◆ **Excerpted text**

- - - -

Throughout his commentary, Pelagius is clearly uncomfortable with Paul’s more robust defenses of salvation by grace alone on the basis of Christ’s work alone. His commentary runs quickly-and with great distortion-over those passages; and then he regains his enthusiasm when he comes once again to Paul’s imperatives. This separates Paul’s imperatives-his commands for believers to do this or that-from his indicatives-his proclamations of what God has done for us-and so, since the gospel is found particularly in Paul’s indicatives, Pelagius completely misses Paul’s point. In reading Pelagius, it is hard to realize that you are reading a commentary on Romans if you do not keep on reminding yourself of that fact.

- - - -

Rows of pointing data:
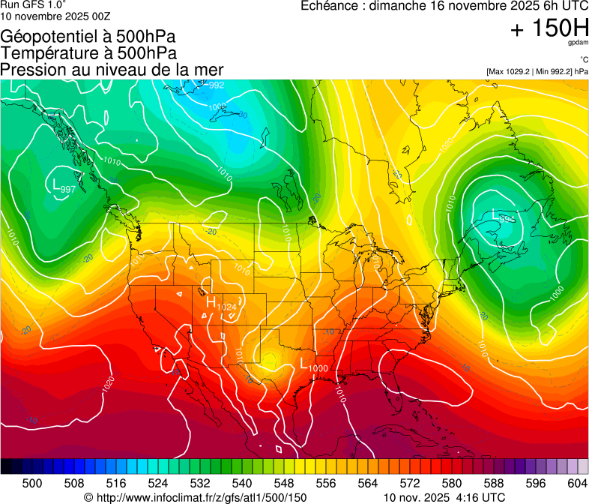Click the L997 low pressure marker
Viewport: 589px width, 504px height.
(x=63, y=186)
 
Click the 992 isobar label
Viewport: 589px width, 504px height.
(x=216, y=86)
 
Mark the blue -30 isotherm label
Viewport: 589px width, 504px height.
(x=242, y=115)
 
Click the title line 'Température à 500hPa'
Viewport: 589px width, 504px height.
(x=88, y=53)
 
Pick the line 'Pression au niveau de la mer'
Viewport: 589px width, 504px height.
(x=112, y=70)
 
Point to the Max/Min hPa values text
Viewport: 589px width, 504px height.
(x=537, y=72)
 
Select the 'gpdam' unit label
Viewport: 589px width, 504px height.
(x=578, y=43)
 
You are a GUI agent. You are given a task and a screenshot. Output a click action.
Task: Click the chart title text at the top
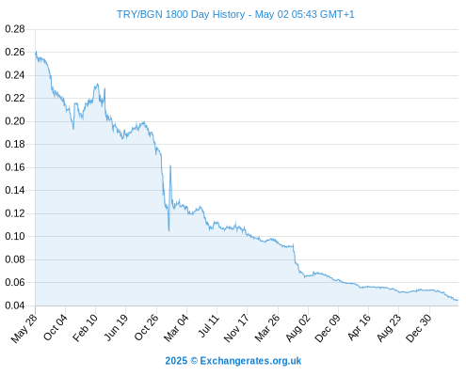coord(235,14)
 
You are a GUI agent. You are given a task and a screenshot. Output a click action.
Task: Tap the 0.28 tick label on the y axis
coord(15,29)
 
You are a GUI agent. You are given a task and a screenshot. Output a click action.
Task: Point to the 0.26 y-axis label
coord(15,52)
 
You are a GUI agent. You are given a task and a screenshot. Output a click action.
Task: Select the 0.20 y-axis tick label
coord(15,121)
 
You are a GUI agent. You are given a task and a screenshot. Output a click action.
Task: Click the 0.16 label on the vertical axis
coord(15,167)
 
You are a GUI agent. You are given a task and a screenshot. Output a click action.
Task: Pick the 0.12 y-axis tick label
coord(15,213)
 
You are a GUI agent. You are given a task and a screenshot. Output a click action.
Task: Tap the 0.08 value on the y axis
coord(15,259)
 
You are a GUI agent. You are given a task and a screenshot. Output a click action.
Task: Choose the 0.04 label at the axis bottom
coord(15,306)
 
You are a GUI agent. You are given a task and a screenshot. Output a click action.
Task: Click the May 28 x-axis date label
coord(24,328)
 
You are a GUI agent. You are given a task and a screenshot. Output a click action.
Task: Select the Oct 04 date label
coord(55,327)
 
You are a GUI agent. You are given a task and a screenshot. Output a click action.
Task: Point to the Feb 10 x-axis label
coord(85,328)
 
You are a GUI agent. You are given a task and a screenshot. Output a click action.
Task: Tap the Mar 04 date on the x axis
coord(176,328)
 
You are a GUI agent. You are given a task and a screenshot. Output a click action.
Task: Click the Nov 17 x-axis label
coord(236,328)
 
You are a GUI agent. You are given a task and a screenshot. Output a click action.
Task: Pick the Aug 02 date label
coord(297,328)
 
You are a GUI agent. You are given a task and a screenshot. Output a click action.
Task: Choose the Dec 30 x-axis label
coord(419,328)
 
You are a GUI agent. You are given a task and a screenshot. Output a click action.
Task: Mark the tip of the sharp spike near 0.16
coord(170,165)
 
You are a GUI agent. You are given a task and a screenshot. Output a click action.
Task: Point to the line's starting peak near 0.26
coord(36,52)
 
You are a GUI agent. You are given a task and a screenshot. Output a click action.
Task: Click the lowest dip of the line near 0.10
coord(169,231)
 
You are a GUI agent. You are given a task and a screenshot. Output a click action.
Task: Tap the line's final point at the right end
coord(458,301)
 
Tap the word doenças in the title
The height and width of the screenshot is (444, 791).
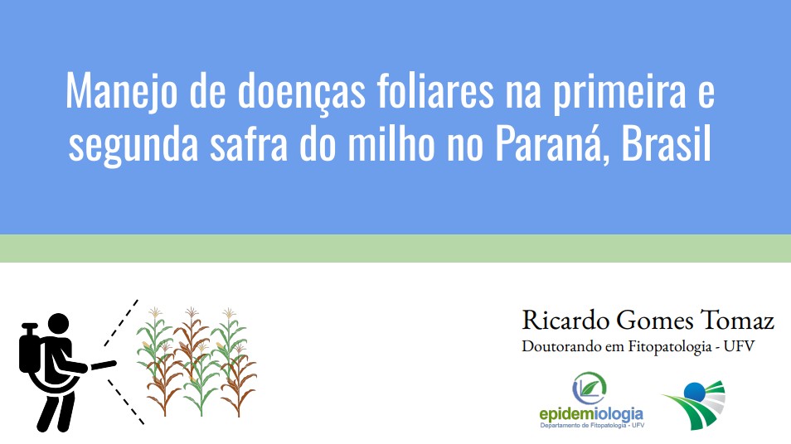[301, 92]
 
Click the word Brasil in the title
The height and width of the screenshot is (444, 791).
[666, 143]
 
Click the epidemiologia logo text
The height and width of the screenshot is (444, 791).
[591, 415]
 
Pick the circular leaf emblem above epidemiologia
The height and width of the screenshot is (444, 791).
[590, 388]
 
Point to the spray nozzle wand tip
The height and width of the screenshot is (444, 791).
[112, 364]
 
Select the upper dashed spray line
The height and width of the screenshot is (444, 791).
[121, 322]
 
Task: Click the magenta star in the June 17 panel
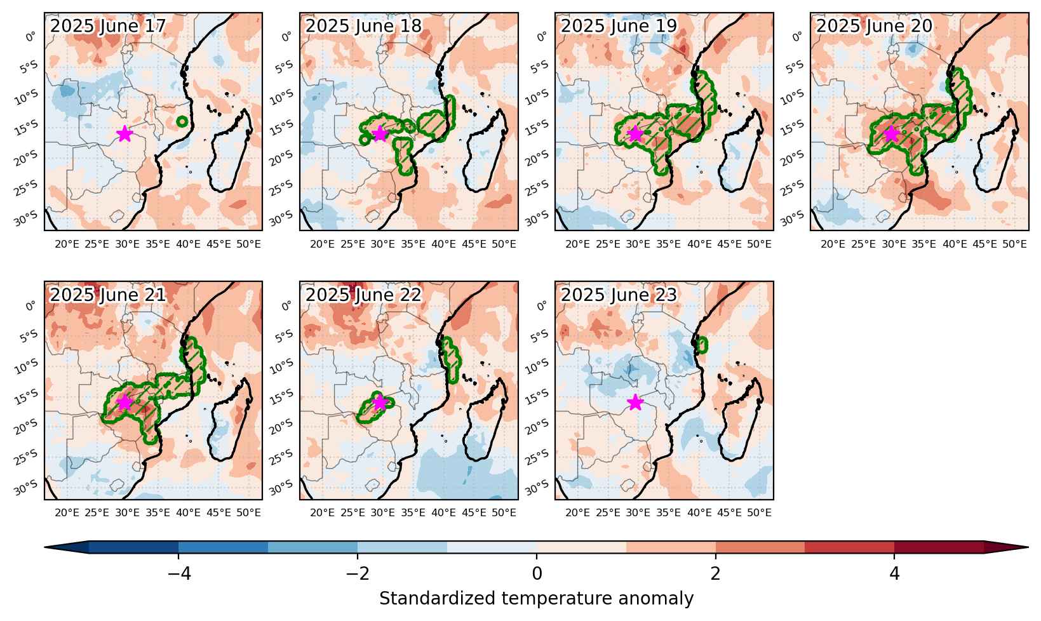point(124,134)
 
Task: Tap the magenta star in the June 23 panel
point(635,403)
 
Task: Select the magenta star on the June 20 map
point(891,134)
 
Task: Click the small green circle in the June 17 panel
point(182,122)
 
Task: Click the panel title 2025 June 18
point(363,26)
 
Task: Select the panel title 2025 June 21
point(108,295)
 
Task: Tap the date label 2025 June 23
point(619,295)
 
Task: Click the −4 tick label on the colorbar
point(179,574)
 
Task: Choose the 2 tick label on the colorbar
point(716,574)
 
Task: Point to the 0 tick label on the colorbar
point(537,574)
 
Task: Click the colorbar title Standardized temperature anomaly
point(536,599)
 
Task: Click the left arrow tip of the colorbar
point(44,547)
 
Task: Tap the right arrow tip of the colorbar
point(1028,547)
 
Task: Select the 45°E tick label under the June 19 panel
point(729,244)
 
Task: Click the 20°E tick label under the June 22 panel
point(322,513)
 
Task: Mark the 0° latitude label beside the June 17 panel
point(30,37)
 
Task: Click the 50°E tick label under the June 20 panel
point(1014,244)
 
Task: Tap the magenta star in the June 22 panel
point(380,403)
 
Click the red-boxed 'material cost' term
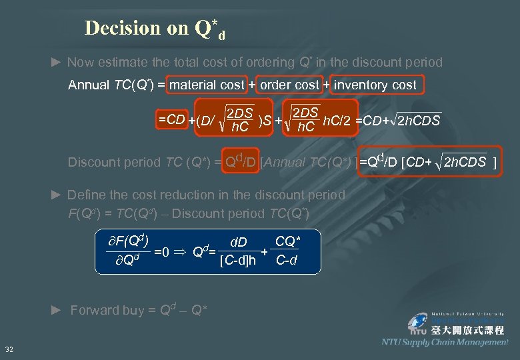207,85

- - - -

◆ **Brief**
Carry on the passage about Pelagius's commentary on Romans, picking up right after its last sentence.

◆ **Task result**
Scripture affirms divine sovereignty-including God’s exhaustive foreknowledge, predestination, and his overruling freedom-and human responsibility (which involves genuine creaturely freedom and therefore human accountability). Peter justly blames human beings for crucifying Christ even as he asserts that Jesus was delivered up by God’s foreordained council (see Acts 2:23; 3:12-18; cf. 4:27, 28). Scripture includes specific examples revealing God’s purposes even in the sinful acts his creatures freely commit (see Gen. 45:1-8; 50:20; Isa. 10:5-7; Lam. 3:38). Can we provide an explanation that resolves the mystery? Once again, reason risks running headlong into either fatalism or human autonomy. Systematic reflection forces us to integrate the whole of biblical teaching so that we will not exclude any part of the biblical witness. The fact that each major Christian doctrine ends up in mystery-yet without contradiction-is, I believe, a witness to its truth. Beware any alleged simple resolution of a major Christian truth.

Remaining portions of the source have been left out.